[Element and text location data]
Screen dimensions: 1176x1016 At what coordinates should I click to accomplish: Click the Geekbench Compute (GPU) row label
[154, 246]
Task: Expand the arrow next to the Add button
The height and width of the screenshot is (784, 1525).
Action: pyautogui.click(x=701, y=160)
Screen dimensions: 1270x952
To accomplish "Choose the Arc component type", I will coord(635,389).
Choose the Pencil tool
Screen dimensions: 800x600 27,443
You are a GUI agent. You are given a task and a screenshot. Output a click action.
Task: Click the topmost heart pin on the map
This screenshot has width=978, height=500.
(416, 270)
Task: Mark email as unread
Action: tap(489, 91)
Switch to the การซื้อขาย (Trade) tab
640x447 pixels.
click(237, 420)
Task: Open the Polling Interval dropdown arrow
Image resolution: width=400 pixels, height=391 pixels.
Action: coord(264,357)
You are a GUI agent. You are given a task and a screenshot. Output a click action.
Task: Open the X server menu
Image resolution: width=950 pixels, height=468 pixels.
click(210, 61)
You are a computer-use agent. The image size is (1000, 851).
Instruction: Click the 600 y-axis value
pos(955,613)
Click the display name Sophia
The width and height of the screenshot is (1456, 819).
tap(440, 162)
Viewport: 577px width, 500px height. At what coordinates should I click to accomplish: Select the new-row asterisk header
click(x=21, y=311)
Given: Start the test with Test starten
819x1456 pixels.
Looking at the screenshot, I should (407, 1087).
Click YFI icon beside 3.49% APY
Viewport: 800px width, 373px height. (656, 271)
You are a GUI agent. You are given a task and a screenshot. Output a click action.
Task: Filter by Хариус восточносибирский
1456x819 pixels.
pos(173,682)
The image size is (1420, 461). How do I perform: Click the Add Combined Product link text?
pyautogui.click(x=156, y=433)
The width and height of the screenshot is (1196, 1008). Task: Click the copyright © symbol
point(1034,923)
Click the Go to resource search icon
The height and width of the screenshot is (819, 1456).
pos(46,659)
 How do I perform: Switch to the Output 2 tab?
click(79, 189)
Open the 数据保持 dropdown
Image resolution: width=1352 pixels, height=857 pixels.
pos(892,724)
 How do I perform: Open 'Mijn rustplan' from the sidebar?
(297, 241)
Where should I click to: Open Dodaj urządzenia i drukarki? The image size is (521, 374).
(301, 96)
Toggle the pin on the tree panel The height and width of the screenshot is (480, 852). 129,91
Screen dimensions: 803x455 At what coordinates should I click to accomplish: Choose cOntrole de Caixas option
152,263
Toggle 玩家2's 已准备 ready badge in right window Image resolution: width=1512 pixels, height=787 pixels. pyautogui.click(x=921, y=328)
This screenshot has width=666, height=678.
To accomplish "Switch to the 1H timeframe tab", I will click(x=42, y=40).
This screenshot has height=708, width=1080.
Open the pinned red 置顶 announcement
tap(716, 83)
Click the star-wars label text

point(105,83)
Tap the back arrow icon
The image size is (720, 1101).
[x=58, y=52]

_GIVEN TASK_. Output every one of the rows above again, with no changes.

_REPLY_.
Screen dimensions: 1176x1016 At what coordinates should I click to accomplish: Click the Geekbench Compute (GPU) row label
[154, 246]
Task: Expand the arrow next to the Add button
The height and width of the screenshot is (784, 1525).
Action: pyautogui.click(x=701, y=160)
Screen dimensions: 1270x952
To accomplish "Choose the Arc component type", I will coord(635,389).
Choose the Pencil tool
Screen dimensions: 800x600 27,443
You are a GUI agent. You are given a task and a screenshot. Output a click action.
Task: Click the topmost heart pin on the map
This screenshot has width=978, height=500.
(416, 270)
Task: Mark email as unread
Action: tap(489, 91)
Switch to the การซื้อขาย (Trade) tab
640x447 pixels.
click(237, 420)
Task: Open the Polling Interval dropdown arrow
Image resolution: width=400 pixels, height=391 pixels.
Action: coord(264,357)
You are a GUI agent. You are given a task and a screenshot. Output a click action.
Task: Open the X server menu
Image resolution: width=950 pixels, height=468 pixels.
click(210, 61)
You are a computer-use agent. The image size is (1000, 851).
Instruction: Click the 600 y-axis value
pos(955,613)
Click the display name Sophia
The width and height of the screenshot is (1456, 819).
tap(440, 162)
Viewport: 577px width, 500px height. At what coordinates should I click to accomplish: Select the new-row asterisk header
click(x=21, y=311)
Given: Start the test with Test starten
819x1456 pixels.
Looking at the screenshot, I should (407, 1087).
Click YFI icon beside 3.49% APY
Viewport: 800px width, 373px height. (656, 271)
You are a GUI agent. You are given a task and a screenshot. Output a click action.
Task: Filter by Хариус восточносибирский
1456x819 pixels.
pos(173,682)
The image size is (1420, 461). How do I perform: Click the Add Combined Product link text?
pyautogui.click(x=156, y=433)
The width and height of the screenshot is (1196, 1008). Task: Click the copyright © symbol
point(1034,923)
Click the Go to resource search icon
The height and width of the screenshot is (819, 1456).
pos(46,659)
 How do I perform: Switch to the Output 2 tab?
click(79, 189)
Open the 数据保持 dropdown
Image resolution: width=1352 pixels, height=857 pixels.
pos(892,724)
 How do I perform: Open 'Mijn rustplan' from the sidebar?
(297, 241)
Where should I click to: Open Dodaj urządzenia i drukarki? The image size is (521, 374).
(301, 96)
Toggle the pin on the tree panel The height and width of the screenshot is (480, 852). 129,91
Screen dimensions: 803x455 At what coordinates should I click to accomplish: Choose cOntrole de Caixas option
152,263
Toggle 玩家2's 已准备 ready badge in right window Image resolution: width=1512 pixels, height=787 pixels. pyautogui.click(x=921, y=328)
This screenshot has width=666, height=678.
To accomplish "Switch to the 1H timeframe tab", I will click(x=42, y=40).
This screenshot has height=708, width=1080.
Open the pinned red 置顶 announcement
tap(716, 83)
Click the star-wars label text

point(105,83)
Tap the back arrow icon
The image size is (720, 1101).
[x=58, y=52]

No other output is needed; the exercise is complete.